CAPITULO 63 – CIÚMES
Rony ficou um bom tempo no corredor do segundo andar, depois de ter visto com seus próprios olhos que tanto Harry, quanto Gina estavam deitados e dormindo.
Sabia que vinham trocando beijos pelas suas costas, e os beijos são o primeiro passo para o sexo. E se isso acontecesse jamais se perdoaria.
Quando achou seguro, desceu as escadas e se aproximou do quarto que Lilá usava. Entreabriu a porta e espiou. Ela dormia de lado, as costas voltadas em sua direção.
Menos mal. Juanita o alertara mais cedo que estava prestes a dar a luz, e Rony tinha que confessar que estava nervoso com a possibilidade dela morrer dentro de sua casa.
Ele sorriu ao pensar em Juanita. Nesses últimos dias vinha mostrando que poderia ser leal a ele também. Sua amizade a Hermione, a fazia afável e dedicada quando direcionado a patroa. Pelo bem de Hermione, até se aliava a ele!
Manter uma gravidez em segredo é algo complicado, ainda mais ao tentar esconder da própria grávida! Esperava conseguir confirmar o fato, antes que Hermione suspeitasse.
Ao entrar no quarto encontrou-a desembaraçando as pontas dos cabelos crespos. Vestia a camisola que Rony mais gostava. Era feita de uma seda muito leve, o colo recoberto por uma renda que permitia ver sua pele. Como os seios de Hermione eram de tamanho médio, a seda não cobria os mamilos, e a renda permitia que visse os montículos rosados.
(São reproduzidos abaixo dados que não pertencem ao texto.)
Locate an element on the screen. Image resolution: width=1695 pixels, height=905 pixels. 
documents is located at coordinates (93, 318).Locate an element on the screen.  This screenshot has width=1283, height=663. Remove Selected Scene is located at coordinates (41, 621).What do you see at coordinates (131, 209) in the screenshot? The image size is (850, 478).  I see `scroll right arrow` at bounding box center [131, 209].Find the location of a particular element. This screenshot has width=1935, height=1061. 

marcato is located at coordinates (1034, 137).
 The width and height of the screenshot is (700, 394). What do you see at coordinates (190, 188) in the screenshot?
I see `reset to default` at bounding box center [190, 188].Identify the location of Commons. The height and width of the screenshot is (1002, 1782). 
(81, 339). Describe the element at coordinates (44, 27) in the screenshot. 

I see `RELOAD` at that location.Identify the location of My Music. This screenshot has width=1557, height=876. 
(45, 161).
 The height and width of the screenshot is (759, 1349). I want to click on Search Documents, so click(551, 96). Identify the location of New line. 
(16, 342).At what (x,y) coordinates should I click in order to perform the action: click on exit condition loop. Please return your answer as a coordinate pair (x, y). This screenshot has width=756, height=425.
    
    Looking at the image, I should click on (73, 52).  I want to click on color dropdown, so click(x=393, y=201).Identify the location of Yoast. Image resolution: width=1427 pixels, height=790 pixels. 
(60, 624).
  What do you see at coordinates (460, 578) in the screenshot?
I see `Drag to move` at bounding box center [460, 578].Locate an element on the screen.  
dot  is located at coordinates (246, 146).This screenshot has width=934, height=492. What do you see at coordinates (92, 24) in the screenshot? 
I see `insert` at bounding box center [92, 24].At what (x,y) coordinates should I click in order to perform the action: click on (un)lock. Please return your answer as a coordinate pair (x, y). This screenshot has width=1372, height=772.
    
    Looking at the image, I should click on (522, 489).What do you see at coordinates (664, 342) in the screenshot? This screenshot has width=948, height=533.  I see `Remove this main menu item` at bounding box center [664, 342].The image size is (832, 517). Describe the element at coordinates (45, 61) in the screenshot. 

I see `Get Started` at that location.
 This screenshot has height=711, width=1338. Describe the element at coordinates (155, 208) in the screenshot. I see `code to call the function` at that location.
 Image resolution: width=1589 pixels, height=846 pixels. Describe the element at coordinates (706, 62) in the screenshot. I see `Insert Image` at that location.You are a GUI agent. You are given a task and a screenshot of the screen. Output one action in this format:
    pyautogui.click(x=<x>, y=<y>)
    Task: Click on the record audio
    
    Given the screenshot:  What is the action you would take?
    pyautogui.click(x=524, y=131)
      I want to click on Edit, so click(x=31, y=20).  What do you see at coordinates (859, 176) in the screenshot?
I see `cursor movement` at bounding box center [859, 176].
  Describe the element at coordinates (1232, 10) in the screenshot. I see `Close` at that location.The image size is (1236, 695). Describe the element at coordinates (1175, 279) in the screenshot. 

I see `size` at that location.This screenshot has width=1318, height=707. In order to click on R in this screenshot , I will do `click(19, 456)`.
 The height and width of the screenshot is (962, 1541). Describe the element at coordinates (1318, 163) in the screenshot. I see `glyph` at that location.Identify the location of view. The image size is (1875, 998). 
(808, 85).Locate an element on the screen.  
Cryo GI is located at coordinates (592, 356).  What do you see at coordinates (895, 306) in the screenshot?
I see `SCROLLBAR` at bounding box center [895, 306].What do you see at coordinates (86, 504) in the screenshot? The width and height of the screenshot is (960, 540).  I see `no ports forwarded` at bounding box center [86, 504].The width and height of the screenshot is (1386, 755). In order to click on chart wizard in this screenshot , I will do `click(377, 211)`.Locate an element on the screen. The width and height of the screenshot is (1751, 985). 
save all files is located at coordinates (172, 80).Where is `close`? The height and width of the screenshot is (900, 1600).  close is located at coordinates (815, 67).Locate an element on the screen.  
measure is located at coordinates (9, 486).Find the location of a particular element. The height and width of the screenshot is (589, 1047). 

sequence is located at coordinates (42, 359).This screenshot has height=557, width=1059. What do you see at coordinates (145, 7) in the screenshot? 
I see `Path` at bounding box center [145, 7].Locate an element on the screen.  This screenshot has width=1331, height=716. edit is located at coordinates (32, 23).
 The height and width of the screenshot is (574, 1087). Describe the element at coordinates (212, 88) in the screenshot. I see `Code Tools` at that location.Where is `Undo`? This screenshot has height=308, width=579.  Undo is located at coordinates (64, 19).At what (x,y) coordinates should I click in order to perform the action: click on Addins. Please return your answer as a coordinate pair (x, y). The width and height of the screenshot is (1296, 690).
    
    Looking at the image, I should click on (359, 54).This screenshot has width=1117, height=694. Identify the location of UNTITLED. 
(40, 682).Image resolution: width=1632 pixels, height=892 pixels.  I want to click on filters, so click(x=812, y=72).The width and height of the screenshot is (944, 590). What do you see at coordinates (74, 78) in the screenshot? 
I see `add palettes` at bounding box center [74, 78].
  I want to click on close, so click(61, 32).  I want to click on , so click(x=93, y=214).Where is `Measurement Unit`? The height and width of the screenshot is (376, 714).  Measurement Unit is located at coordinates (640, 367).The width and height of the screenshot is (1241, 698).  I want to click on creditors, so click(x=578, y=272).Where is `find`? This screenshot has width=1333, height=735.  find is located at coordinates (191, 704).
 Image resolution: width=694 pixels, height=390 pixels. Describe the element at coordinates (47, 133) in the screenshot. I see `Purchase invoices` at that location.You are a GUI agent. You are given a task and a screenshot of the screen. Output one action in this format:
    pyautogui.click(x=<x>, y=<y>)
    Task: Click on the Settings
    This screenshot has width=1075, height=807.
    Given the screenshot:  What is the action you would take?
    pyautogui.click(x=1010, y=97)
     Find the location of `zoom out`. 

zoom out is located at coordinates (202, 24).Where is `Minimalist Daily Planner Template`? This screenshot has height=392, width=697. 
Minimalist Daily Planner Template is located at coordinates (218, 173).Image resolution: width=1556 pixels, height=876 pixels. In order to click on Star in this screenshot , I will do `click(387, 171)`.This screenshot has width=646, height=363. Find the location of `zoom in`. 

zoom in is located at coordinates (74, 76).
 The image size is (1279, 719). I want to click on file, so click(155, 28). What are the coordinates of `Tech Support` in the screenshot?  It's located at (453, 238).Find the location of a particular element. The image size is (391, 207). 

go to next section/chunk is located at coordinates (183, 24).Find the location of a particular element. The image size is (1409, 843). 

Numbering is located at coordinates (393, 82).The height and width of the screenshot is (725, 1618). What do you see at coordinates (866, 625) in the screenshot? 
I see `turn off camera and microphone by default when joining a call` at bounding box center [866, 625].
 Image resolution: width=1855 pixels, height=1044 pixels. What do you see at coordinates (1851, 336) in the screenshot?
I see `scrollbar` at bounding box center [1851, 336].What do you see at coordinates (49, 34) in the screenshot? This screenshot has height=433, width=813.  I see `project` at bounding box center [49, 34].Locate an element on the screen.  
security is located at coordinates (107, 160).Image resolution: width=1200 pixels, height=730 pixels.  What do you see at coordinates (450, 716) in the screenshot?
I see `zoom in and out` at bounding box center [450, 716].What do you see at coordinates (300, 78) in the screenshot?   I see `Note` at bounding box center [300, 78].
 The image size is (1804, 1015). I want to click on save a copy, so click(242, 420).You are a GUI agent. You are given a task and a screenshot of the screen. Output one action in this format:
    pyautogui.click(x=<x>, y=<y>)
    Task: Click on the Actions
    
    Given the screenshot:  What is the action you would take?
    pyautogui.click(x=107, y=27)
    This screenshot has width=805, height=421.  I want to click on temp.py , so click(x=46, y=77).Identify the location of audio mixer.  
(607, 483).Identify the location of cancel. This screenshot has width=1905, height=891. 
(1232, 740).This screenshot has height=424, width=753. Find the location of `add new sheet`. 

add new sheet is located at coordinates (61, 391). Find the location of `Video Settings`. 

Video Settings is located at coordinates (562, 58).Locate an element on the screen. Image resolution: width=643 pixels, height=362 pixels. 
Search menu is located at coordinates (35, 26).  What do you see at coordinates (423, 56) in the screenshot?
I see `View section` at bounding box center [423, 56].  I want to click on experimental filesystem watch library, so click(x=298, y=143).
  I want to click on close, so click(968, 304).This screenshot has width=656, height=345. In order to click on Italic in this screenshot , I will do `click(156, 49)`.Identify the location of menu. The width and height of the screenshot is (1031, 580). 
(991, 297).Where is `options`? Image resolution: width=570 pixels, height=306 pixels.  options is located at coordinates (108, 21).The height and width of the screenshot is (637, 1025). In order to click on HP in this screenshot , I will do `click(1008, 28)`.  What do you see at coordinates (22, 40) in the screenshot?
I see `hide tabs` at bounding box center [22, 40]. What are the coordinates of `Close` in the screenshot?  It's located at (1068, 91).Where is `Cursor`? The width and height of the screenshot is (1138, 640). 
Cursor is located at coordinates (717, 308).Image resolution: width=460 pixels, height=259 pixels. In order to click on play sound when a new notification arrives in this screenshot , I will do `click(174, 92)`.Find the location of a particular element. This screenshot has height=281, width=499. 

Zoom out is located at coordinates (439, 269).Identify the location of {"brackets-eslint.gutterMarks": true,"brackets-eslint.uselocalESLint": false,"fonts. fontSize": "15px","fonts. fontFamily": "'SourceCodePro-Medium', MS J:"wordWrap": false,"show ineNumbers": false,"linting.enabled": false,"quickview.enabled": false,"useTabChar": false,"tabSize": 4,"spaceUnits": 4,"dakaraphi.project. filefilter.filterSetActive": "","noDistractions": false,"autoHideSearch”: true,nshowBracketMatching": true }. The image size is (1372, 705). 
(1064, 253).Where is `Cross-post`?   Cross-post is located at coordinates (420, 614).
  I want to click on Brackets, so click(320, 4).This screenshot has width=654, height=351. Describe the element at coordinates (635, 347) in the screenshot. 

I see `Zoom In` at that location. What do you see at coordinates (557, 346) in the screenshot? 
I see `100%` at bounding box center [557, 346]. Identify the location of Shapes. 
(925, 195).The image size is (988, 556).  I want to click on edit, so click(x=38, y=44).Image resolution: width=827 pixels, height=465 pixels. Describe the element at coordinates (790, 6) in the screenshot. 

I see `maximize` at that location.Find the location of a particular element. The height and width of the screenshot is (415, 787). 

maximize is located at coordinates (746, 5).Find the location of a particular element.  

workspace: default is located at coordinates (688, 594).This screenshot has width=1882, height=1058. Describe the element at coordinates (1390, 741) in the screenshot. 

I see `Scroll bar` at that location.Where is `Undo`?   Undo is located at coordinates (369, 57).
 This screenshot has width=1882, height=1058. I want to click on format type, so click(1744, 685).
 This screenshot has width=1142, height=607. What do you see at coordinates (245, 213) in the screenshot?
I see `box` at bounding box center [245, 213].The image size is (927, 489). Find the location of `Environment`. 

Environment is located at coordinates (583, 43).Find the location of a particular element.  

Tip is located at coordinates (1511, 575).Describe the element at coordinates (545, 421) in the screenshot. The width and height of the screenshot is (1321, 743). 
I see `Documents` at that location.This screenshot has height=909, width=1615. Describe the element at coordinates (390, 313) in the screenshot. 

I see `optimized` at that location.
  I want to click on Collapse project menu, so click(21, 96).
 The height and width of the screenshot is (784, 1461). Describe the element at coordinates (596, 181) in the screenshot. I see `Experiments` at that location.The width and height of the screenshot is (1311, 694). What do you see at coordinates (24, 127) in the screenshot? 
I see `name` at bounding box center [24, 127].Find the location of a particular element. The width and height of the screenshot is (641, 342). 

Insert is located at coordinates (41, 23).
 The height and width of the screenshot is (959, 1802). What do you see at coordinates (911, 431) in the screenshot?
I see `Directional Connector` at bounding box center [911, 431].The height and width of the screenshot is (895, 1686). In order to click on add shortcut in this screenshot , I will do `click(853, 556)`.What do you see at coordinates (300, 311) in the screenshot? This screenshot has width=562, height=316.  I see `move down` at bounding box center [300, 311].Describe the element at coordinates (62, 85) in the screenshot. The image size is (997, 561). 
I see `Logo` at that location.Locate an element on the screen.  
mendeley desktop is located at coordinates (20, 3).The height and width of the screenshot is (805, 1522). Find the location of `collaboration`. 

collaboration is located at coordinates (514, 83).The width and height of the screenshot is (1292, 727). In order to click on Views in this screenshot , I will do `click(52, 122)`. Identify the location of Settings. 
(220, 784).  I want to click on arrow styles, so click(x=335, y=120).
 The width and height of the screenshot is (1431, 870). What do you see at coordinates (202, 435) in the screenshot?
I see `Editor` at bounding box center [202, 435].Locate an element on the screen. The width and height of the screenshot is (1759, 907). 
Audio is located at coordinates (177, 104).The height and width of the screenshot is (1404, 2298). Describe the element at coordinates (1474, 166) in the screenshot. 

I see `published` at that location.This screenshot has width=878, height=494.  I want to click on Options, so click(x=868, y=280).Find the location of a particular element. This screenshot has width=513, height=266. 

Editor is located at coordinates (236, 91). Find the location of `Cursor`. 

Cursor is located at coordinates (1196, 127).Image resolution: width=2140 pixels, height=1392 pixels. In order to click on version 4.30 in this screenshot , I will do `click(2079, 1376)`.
Rony lembrou-se de seu pedido por ser mais delicado, e menos enfático, e conteve o impulso de tomá-la nos braços e fazer-lhe amor desesperadamente apaixonado.
-Precisa de ajuda? – se aproximou da penteadeira, ficando por trás, olhando a imagem dos dois refletidos no espelho.
-Terminei de penteá-los – ela pousou a escova sobre o móvel e olhou para ele. – Além disso, vou cortá-los amanhã cedo.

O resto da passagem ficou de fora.